Ieder jaar zit er in mijn eerstejaars mentorklas wel iemand die zo buiten de lijntjes opereert

Volgens De Lange zit ‘de hel’ niet in de overgang naar die grotere school, waar alles anders georganiseerd is. “De hel zit hem in de onrust, in het vaststellen van de pikorde.” Tegelijkertijd constateert ze: “Ik heb de hel bij mijn eigen zoon helemaal niet gezien toen hij naar het gymnasium ging. Hij vond het allemaal heer-lijk. Dus ik denk dat het nogal verschilt per onderwijstype. Ik kijk naar eersteklassers door de bril van iemand die werkt in de laagste regionen van het vmbo.”

Negatief

Marie Croes, docent Engels, bestudeerde twee jaar geleden als onderzoeksdocent de overgang van de basisschool naar het Spinoza Lyceum (mavo/havo/vwo) in Amsterdam. Zij ontdekte dat de manier waarop leerlingen de overgang naar de middelbare school ervaren, inderdaad verschilt per onderwijstype. “Uit tevredenheidsonderzoeken bleek dat meer dan de helft van onze brugklassers de overgang als ‘erg groot’ ervoer. Ik heb allereerst met een collega onderzocht of ‘erg groot’ iets negatiefs is. Dat bleek in drie kwart van de gevallen niet zo. Voor veel leerlingen betekende ‘erg groot’ vooral ‘erg anders’. Maar voor een kwart van de leerlingen die aangaven dat de overgang erg groot was, betekende dat wel iets negatiefs.”

'Je kunt niet voorkomen dat een nieuwe start lastig is'

Het probleem bleek hem vooral in de hoeveelheid leer- en maatwerk te zitten. “We zagen dat mavo-leerlingen het maken van huiswerk snel onder de knie hebben. Havisten doen daar iets langer over, maar bij hen gaat het ook relatief makkelijk. Vwo’ers blijken de meeste moeite te hebben met het wennen aan maak- en leerwerk”, vertelt Croes.

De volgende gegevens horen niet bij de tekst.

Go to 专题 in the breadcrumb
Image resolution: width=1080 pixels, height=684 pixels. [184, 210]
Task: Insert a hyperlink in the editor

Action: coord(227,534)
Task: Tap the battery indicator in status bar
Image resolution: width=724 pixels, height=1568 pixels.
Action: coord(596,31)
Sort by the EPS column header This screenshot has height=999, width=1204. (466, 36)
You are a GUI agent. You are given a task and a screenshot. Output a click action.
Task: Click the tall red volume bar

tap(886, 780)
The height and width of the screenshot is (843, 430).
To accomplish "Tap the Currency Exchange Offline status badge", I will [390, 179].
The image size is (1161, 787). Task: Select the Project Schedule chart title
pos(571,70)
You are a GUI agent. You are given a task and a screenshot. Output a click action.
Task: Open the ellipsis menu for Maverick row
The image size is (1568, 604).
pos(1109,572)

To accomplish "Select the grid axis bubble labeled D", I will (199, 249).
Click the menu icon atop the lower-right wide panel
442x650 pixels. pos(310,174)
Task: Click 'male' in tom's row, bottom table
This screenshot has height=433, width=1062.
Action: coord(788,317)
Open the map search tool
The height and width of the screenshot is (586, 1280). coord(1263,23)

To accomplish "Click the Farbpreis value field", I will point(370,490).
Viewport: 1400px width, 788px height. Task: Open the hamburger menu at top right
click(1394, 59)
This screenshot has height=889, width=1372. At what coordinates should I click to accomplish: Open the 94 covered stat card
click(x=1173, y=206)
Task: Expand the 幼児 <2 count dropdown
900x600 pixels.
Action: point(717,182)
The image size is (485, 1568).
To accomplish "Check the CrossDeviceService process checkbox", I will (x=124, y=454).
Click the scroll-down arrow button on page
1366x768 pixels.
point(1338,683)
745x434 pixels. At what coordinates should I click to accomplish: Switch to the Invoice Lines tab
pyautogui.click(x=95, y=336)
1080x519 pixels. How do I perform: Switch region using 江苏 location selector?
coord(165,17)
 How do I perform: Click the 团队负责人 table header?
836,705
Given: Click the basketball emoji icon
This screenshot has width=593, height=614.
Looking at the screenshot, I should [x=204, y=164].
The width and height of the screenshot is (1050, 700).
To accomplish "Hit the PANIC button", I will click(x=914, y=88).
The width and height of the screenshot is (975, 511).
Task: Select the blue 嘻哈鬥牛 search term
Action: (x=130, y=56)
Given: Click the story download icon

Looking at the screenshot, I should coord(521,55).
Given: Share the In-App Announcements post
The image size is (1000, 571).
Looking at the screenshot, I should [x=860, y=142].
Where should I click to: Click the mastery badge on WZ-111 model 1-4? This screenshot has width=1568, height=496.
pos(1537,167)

“Wij zien steeds meer slimme leerlingen die zich lang staande hebben weten te houden op hun verstand, maar die studievaardigheden ontberen en daardoor vastlopen op de middelbare school”, zegt Renate van Leeuwen van Spectrum, een centrum voor zorg en onderwijs dat ook brugklastrainingen geeft. “Sommige slimme kinderen hebben nooit eerder huiswerk hoeven maken en niet geleerd hoe je grote stukken stof tot je moet nemen”, vult Croes aan.

Mentoruren

Vandaar dat het Spinoza het aantal mentoruren per week in de eerste negen weken van de brugklas van één heeft opgehoogd naar twee. “Er kwam daardoor ruimte om het te hebben over hoe zo’n grote school werkt, maar ook over hoe je moet plannen.” Ook hebben ze op het Spinoza geprobeerd wat van de druk aan het begin van het jaar weg te nemen. “We hebben met docenten gesproken: is het echt nodig dat ze zoveel doen in die eerste negen weken? Ook hebben we herkansingsmogelijkheden voor de eerste toetsen gecreëerd. Later in de schoolcarrière kunnen leerlingen niet herkansen, maar om ze meteen hun eerste rapport te laten aftrappen met een 3… Fouten maken mag nu. We willen leerlingen net iets zachter laten landen.”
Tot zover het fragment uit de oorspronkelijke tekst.